Brainbow多色报告基因系统原理详解:Cre-loxP谱系示踪如何实现单细胞标记


谱系示踪是发育生物学和再生医学的核心技术之一,而Brainbow多色报告系统将Cre-loxP从单色标记升级为多色随机标记,使研究者能够在单细胞水平区分克隆来源。本文系统讲解Brainbow-1(lox变体切除式)与Brainbow-2(反向loxP倒转式)的设计原理、重组逻辑与颜色输出,配合具体案例图解,帮助大家理解这类报告基因工具鼠的工作机制,并为后续选择合适的转基因小鼠谱系示踪方案提供参考。

目录

为什么需要多色报告系统?

Brainbow-1:切除式多色标记原理与案例

Brainbow-2:倒转式多色标记原理与案例

Brainbow系统的应用价值

从单色到多色:为什么需要 Brainbow?

细胞从哪来、到哪去、变成了什么——这大概是发育生物学和再生医学里绕不开的终极追问。谱系示踪技术就是解决这个问题的核心手段:对某类祖细胞亚群进行标记,在后续时间点检测其分化命运,从而揭示多样的基础生物学过程中的分子机制。一直以来,建立能够在体内追踪细胞谱系的遗传修饰动物模型是生物学研究的一个长期目标。

根据重组类型和数量,基因重组系统可以分为传统的单重组酶介导的遗传方法、更复杂的单重组酶介导的多色报告系统方法,以及多重组酶介导的遗传方法。本期鼠博士为大家讲解单重组酶介导的多色报告系统

单重组酶介导的单色报告基因是最基础的 Cre-loxP 谱系示踪方式,该技术的关键在于评估驱动 Cre 的启动子的表达位置。但单色系统有个明显局限——标记出来的细胞"长得都一样",无法区分相邻细胞各自的克隆来源。

而 Cre-loxP 系统的多色报告基因可用于单细胞标记和克隆分析,为单细胞增殖、分化后的命运提供了有价值的信息。这种报告系统也被称为"Brainbow"系统。

 Brainbow系统概念图-南模生物
图1. Brainbow系统概念图

在 Brainbow 系统中,Cre/lox 重组可在三种或更多荧光蛋白(XFP)之间随机选择表达,从而提供了一种区分相邻神经元和可视化其他细胞相互作用的方法。这类报告基因工具鼠已成为神经科学和发育生物学中不可或缺的研究工具。根据 lox 位点不同,还可以分为 Brainbow-1Brainbow-2

Brainbow-1:利用不同 lox 变体实现切除式多色标记

基本原理

Brainbow-1 是在报告基因之间加入成对的不同 lox 位点,通过 Cre 介导的切除实现不同的基因重组。

◆ **任务要求**: 请逐字誊写关于Brainbow系统的文章中从“从单色到多色:为什么需要 Brainbow?”起、到“是生物学研究的一个长期目标。”为止(含这几个字)的内容。 这些条目不需要使用。

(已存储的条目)
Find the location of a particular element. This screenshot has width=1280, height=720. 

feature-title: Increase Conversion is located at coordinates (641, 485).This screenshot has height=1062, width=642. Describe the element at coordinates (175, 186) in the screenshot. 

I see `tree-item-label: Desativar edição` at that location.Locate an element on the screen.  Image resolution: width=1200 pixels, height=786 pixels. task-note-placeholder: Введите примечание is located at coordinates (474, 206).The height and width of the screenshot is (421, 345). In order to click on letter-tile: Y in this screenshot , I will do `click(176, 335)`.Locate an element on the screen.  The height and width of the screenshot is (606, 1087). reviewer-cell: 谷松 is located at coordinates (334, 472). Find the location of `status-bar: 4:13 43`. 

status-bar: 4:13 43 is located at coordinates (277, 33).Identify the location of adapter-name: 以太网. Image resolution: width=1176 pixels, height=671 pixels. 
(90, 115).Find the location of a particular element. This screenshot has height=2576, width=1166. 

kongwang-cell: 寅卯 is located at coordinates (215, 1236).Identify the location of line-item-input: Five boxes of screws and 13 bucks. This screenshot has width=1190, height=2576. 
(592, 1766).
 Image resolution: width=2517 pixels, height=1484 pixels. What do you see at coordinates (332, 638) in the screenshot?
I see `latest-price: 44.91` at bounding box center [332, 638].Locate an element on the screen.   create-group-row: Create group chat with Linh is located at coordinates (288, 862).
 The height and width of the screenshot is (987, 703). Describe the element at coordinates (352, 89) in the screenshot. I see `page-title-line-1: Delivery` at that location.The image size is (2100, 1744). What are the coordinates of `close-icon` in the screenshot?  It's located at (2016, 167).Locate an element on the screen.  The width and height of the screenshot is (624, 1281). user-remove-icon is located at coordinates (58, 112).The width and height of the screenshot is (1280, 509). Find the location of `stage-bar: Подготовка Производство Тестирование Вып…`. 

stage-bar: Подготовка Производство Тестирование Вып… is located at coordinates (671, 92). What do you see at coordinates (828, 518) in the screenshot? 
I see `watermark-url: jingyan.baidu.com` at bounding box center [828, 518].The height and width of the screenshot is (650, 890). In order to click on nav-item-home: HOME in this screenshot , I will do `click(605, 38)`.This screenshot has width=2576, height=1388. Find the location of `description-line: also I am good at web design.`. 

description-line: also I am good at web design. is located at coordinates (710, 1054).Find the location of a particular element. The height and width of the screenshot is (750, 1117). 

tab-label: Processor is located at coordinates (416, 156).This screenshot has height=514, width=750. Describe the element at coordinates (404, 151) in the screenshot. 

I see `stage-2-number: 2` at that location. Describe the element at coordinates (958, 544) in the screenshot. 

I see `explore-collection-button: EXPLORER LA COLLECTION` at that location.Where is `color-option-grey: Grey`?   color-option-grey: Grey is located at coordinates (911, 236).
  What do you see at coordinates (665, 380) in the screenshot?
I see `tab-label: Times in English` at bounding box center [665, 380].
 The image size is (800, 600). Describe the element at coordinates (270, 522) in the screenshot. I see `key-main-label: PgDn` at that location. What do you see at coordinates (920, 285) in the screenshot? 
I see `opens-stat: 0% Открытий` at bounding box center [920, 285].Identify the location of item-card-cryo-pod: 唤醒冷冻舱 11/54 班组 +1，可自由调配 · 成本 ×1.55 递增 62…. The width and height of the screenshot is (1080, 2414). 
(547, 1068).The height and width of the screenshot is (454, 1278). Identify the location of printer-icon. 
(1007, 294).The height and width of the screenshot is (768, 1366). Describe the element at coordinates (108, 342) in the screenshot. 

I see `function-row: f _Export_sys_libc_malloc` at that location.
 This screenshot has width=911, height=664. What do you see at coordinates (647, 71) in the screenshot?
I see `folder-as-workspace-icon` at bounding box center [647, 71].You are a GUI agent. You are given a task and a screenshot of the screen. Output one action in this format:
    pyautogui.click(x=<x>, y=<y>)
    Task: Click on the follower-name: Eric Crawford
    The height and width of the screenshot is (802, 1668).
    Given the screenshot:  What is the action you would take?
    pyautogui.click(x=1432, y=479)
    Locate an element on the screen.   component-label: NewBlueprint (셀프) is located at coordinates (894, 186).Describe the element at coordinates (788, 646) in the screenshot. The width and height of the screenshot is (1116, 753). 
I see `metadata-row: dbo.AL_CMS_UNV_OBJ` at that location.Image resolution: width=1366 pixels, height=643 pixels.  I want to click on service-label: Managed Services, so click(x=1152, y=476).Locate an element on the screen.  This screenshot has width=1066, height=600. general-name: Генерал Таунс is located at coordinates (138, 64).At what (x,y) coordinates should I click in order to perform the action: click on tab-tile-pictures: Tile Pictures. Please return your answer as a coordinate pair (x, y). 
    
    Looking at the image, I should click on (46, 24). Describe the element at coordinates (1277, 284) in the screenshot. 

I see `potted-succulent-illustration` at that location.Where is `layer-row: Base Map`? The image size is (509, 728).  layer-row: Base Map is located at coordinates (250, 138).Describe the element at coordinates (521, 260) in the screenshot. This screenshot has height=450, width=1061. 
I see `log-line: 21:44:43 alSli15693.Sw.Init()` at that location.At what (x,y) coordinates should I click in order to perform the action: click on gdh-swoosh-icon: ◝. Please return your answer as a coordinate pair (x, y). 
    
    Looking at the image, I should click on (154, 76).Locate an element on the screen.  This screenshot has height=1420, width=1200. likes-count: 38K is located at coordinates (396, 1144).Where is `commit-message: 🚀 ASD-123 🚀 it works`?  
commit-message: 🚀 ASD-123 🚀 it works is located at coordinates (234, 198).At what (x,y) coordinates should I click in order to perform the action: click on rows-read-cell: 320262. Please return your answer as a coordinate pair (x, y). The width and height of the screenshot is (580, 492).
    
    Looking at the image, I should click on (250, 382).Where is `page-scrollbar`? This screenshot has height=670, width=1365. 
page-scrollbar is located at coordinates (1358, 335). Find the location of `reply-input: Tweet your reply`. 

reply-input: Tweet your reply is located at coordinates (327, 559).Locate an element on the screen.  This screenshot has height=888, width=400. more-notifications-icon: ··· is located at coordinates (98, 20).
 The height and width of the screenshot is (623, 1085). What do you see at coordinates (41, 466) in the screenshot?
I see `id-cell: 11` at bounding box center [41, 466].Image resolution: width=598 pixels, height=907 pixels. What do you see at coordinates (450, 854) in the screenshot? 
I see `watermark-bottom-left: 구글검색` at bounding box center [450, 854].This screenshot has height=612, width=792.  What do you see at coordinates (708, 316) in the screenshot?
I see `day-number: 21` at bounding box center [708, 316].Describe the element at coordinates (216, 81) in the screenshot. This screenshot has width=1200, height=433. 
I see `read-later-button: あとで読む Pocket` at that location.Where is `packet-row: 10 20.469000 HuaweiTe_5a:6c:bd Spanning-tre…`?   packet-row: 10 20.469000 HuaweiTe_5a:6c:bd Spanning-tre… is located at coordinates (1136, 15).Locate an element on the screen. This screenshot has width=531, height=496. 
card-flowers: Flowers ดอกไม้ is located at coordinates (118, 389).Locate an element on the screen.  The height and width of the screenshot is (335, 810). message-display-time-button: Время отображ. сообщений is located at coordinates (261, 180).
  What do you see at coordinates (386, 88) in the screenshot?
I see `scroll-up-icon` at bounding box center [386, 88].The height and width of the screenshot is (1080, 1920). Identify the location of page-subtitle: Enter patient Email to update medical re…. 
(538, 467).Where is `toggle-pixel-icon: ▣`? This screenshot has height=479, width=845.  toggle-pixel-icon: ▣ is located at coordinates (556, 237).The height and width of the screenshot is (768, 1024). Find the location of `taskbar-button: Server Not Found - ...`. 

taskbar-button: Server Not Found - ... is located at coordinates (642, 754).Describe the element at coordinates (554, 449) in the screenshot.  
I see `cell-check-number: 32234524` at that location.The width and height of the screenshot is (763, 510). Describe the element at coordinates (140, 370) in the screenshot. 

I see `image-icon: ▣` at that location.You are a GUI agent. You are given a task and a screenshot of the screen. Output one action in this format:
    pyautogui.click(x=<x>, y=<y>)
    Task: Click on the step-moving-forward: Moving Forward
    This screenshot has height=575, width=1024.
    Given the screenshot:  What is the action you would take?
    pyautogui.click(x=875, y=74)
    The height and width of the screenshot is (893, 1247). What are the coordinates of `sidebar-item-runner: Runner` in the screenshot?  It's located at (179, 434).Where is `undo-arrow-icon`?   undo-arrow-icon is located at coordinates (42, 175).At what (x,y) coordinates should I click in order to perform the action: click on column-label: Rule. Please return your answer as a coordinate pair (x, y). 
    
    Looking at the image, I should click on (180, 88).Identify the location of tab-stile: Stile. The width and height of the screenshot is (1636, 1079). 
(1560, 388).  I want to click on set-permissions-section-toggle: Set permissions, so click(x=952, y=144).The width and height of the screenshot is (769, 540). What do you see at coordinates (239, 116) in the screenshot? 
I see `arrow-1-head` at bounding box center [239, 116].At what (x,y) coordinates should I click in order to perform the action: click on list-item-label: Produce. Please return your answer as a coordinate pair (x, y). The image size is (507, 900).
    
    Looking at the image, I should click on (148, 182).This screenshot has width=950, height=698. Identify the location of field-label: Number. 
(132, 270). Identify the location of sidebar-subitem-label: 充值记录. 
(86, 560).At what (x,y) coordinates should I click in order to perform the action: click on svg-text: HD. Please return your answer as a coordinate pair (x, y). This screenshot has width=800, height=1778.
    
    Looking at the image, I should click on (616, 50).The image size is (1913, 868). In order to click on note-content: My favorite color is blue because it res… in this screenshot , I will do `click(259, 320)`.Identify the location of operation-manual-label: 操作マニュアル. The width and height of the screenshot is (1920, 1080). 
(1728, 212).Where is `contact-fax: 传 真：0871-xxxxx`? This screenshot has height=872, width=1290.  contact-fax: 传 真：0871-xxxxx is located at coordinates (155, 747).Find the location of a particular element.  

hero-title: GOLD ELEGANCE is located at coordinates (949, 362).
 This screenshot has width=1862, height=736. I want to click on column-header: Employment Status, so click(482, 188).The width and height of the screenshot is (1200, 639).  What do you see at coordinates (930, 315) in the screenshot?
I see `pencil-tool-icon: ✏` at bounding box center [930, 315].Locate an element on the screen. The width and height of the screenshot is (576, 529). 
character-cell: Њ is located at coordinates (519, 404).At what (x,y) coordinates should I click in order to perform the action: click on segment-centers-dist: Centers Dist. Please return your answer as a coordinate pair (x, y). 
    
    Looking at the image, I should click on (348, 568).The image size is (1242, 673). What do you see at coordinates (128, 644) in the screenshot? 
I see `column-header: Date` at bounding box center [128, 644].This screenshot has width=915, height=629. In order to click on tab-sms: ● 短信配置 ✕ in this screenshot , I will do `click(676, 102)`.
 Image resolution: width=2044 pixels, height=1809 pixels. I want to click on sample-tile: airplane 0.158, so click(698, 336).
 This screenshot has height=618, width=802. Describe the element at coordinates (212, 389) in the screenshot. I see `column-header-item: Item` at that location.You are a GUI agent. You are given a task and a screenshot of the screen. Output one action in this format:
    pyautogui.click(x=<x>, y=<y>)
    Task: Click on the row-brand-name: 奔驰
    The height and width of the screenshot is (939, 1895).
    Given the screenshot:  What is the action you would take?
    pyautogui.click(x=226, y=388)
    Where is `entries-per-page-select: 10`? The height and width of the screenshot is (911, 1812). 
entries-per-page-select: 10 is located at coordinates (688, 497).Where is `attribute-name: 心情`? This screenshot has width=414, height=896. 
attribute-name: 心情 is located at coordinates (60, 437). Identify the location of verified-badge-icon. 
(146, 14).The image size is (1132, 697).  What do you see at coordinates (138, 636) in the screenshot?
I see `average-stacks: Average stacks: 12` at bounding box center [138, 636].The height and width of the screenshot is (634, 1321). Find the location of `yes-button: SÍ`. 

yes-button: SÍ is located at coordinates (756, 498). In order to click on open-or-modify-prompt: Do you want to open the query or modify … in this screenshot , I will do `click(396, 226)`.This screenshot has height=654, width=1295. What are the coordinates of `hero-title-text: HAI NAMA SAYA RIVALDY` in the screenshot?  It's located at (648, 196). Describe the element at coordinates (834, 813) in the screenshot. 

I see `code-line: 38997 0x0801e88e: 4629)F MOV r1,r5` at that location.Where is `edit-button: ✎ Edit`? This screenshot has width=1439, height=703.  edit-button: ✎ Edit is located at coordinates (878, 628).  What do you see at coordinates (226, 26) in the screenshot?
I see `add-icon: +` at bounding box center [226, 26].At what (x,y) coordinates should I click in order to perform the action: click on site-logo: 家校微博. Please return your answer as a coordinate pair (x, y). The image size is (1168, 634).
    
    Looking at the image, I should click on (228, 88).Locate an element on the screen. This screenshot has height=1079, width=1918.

◆ **作答区**:
从单色到多色:为什么需要 Brainbow?

细胞从哪来、到哪去、变成了什么——这大概是发育生物学和再生医学里绕不开的终极追问。谱系示踪技术就是解决这个问题的核心手段:对某类祖细胞亚群进行标记,在后续时间点检测其分化命运,从而揭示多样的基础生物学过程中的分子机制。一直以来,建立能够在体内追踪细胞谱系的遗传修饰动物模型是生物学研究的一个长期目标。